RAG Pipeline for Student Documents
Retrieval-augmented generation turns messy course files into ranked evidence before an AI tutor answers.
Site connection
Lykke describes document ingestion, embeddings, hybrid search, reranking, and Canvas-connected study workflows.
Visual model
Ranked evidence before generation
Move from a student question to candidate chunks, hybrid scores, and the evidence that should enter the answer context.
Interactive
Hybrid retrieval turns a vague study question into ranked evidence
What RAG Adds
A language model by itself answers from parameters. A RAG system first retrieves source material, then asks the model to answer with that material in context.
For course tools, the source material is unusually fragmented: syllabi, lecture notes, Canvas pages, assignment text, PDFs, calendar events, and sometimes handwritten study notes.
The retrieval step is the difference between an AI tutor that sounds plausible and one that can point back to the class material.
The Working Pipeline
The document is parsed into chunks, each chunk is embedded, and metadata such as course, week, file name, and assignment date is attached.

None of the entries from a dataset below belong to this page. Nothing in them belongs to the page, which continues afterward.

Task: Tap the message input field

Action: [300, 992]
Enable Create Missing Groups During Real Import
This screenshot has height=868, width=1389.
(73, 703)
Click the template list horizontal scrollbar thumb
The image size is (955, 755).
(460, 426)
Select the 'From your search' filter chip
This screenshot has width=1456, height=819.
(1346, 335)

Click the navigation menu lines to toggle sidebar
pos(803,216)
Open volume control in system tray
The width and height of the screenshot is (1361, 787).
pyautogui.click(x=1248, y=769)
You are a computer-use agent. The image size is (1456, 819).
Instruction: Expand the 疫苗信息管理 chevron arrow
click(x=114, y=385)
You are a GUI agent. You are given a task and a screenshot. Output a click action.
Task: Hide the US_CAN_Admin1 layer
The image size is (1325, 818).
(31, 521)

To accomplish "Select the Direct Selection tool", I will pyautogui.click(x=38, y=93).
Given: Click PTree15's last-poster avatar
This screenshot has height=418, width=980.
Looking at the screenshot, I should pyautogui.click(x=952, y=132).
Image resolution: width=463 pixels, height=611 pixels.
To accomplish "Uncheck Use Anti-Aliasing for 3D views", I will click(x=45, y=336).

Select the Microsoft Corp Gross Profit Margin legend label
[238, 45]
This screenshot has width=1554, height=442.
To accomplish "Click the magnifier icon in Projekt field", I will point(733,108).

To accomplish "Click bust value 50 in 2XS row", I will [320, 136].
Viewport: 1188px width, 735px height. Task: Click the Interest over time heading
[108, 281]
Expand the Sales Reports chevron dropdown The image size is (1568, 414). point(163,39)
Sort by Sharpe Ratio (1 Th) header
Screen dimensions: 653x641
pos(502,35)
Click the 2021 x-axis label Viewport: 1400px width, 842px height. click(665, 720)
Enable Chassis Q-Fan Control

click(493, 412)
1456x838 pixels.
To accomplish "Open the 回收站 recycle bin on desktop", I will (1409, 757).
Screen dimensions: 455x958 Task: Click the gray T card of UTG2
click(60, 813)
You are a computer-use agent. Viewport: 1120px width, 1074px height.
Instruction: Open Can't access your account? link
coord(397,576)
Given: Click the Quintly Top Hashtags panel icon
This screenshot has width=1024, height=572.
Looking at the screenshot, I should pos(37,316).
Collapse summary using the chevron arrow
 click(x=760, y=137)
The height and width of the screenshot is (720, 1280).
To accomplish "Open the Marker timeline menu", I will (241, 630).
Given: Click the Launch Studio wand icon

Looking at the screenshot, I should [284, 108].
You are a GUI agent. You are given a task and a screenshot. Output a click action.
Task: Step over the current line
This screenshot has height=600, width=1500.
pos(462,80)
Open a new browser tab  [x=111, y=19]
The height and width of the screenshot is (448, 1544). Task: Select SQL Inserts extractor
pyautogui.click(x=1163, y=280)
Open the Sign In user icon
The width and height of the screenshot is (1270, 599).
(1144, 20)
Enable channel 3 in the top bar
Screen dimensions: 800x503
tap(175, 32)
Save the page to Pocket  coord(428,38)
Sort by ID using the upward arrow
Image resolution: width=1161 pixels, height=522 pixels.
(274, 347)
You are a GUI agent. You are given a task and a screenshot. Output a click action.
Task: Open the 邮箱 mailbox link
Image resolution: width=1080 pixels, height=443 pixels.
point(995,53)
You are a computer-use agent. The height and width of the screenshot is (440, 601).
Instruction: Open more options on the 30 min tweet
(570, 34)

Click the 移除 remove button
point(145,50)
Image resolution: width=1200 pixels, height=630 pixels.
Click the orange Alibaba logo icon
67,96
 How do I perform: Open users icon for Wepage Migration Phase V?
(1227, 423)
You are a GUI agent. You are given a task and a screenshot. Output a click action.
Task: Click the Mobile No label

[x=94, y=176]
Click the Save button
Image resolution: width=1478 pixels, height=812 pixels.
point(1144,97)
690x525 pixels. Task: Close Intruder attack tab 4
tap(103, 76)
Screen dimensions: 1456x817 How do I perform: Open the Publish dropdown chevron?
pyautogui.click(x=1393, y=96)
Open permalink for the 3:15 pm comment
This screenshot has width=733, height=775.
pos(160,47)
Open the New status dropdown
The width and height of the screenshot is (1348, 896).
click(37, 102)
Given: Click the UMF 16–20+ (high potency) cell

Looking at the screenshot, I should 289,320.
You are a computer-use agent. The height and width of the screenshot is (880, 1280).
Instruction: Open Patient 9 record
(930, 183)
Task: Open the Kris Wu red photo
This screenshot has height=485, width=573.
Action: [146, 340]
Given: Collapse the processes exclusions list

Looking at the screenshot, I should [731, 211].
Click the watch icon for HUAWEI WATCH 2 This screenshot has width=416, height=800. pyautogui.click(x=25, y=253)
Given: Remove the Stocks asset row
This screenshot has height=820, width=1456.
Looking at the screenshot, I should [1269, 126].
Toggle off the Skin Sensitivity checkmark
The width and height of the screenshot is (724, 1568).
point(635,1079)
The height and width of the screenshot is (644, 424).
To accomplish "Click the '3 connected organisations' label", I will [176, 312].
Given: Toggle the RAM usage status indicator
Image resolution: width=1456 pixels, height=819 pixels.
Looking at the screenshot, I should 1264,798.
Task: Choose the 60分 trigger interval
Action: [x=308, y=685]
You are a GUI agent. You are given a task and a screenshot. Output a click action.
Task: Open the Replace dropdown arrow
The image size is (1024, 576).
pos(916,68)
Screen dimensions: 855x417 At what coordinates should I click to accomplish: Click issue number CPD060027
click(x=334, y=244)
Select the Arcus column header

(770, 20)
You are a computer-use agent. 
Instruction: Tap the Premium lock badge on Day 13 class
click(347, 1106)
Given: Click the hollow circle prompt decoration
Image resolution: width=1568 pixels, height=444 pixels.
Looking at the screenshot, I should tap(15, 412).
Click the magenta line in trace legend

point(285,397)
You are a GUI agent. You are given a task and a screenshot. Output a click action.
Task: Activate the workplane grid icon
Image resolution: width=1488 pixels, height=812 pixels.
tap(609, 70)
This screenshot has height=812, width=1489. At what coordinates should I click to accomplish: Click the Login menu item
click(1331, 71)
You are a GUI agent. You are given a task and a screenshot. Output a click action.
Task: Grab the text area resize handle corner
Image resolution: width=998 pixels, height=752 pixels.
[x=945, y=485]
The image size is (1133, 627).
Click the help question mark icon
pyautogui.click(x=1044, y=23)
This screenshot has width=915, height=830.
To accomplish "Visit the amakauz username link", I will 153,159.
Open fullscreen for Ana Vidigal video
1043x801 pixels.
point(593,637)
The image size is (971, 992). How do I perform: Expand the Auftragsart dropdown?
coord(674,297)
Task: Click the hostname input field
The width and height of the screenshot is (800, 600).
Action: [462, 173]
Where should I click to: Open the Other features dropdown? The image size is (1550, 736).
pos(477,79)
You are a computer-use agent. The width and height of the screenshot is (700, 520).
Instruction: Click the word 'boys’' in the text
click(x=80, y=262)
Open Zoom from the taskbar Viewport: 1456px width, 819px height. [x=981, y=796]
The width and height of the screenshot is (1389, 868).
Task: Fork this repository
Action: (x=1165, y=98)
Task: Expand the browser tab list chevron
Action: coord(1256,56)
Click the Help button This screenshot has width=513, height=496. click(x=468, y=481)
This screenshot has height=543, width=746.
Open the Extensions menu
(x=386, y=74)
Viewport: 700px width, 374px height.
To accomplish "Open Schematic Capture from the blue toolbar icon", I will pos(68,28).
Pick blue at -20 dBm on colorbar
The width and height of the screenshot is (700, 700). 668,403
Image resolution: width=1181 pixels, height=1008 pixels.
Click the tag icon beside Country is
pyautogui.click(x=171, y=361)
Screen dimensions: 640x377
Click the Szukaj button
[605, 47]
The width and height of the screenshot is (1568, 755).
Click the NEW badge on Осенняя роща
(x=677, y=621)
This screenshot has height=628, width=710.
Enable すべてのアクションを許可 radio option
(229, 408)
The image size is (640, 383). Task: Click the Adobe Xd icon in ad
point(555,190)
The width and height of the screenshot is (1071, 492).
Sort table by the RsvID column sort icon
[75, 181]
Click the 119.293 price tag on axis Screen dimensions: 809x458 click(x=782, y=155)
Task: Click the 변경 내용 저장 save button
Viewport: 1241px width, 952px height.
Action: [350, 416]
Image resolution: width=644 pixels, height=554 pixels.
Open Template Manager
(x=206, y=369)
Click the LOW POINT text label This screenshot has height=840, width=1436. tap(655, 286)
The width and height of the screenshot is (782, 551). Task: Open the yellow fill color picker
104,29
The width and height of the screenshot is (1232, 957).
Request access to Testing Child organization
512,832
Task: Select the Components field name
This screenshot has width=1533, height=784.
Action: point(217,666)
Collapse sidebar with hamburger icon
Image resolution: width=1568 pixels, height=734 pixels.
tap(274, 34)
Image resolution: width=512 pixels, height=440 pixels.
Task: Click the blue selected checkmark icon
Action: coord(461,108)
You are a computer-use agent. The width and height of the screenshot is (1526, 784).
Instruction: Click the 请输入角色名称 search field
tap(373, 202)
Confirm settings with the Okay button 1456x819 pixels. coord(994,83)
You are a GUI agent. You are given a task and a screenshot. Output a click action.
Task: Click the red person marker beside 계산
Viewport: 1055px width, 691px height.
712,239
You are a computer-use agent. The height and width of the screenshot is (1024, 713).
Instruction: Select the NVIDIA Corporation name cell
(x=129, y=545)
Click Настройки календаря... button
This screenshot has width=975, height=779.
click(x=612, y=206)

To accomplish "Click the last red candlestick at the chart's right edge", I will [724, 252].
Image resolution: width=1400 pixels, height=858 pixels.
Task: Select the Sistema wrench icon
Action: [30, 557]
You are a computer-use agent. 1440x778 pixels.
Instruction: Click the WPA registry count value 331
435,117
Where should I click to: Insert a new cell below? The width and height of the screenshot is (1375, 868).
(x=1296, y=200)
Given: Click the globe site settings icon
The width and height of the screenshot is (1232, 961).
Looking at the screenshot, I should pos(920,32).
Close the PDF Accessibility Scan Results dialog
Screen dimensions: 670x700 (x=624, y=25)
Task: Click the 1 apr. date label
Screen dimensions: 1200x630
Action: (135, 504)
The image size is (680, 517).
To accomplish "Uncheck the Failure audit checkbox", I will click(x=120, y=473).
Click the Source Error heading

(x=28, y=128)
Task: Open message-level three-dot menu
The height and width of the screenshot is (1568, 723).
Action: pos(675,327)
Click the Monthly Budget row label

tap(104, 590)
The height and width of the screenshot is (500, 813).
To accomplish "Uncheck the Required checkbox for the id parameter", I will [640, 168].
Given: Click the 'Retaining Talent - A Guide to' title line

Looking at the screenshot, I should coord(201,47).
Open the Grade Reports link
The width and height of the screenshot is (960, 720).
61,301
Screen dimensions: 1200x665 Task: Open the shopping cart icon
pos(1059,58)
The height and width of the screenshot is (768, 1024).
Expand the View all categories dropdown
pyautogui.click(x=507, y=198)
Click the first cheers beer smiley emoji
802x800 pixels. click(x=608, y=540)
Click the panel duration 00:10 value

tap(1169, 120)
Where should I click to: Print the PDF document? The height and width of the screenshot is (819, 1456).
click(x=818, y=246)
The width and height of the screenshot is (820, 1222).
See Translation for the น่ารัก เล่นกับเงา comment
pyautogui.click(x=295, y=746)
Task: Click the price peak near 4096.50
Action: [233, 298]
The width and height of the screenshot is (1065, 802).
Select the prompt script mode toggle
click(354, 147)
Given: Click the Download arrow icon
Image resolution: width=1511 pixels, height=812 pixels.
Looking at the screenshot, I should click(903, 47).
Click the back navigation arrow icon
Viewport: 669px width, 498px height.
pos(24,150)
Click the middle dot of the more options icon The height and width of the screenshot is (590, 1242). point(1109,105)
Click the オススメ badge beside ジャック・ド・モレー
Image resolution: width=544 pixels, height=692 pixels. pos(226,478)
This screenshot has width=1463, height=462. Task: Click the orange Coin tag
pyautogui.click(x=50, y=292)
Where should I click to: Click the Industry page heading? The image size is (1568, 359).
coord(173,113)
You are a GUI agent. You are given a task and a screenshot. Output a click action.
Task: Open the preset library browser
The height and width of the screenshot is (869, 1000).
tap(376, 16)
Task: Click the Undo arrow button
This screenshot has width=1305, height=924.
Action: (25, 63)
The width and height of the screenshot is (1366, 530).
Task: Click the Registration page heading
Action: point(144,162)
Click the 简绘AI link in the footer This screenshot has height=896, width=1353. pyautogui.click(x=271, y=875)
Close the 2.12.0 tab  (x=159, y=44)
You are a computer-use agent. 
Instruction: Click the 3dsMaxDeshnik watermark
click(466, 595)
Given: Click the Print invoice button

At question time, keyword search catches exact terms while vector search catches semantic matches. A reranker can then reorder the mixed candidate set before the model sees it.
| Stage | Job | Failure if skipped |
|---|---|---|
| Chunking | Split source material into retrievable units | The model gets either too little context or a huge noisy passage |
| Embedding | Represent meaning as vectors | Semantic questions miss relevant notes |
| Keyword search | Preserve exact names, formulas, and course terms | Acronyms and proper nouns disappear |
| Reranking | Put the best evidence first | The answer uses convenient but weak context |
Worked Example
A query like 'what should I study before the vector search quiz?' should retrieve the quiz date, the relevant lecture, and the study guide. Those chunks probably live in different files.
A strong answer should synthesize them without hiding the evidence chain: quiz timing from Canvas, core terms from lecture notes, and practice prompts from the study guide.
Common Pitfalls
- Treating embedding search as enough when exact course terms matter.
- Chunking by arbitrary character count instead of document structure.
- Letting retrieved chunks into the prompt without source labels.
- Using old course files after Canvas content changes.
Quick check
Quiz
Why combine keyword and vector search?
- To make retrieval slower
- To balance exact term matching with semantic matching
- To avoid storing metadata
- To replace reranking entirely
Keyword search preserves exact terms; vector search captures meaning. Hybrid retrieval uses both signals.
What should a reranker do?
- Generate the final answer
- Delete all low-frequency words
- Reorder candidate chunks by relevance
- Parse PDFs into text
A reranker scores candidate passages after first-stage retrieval and improves the final context set.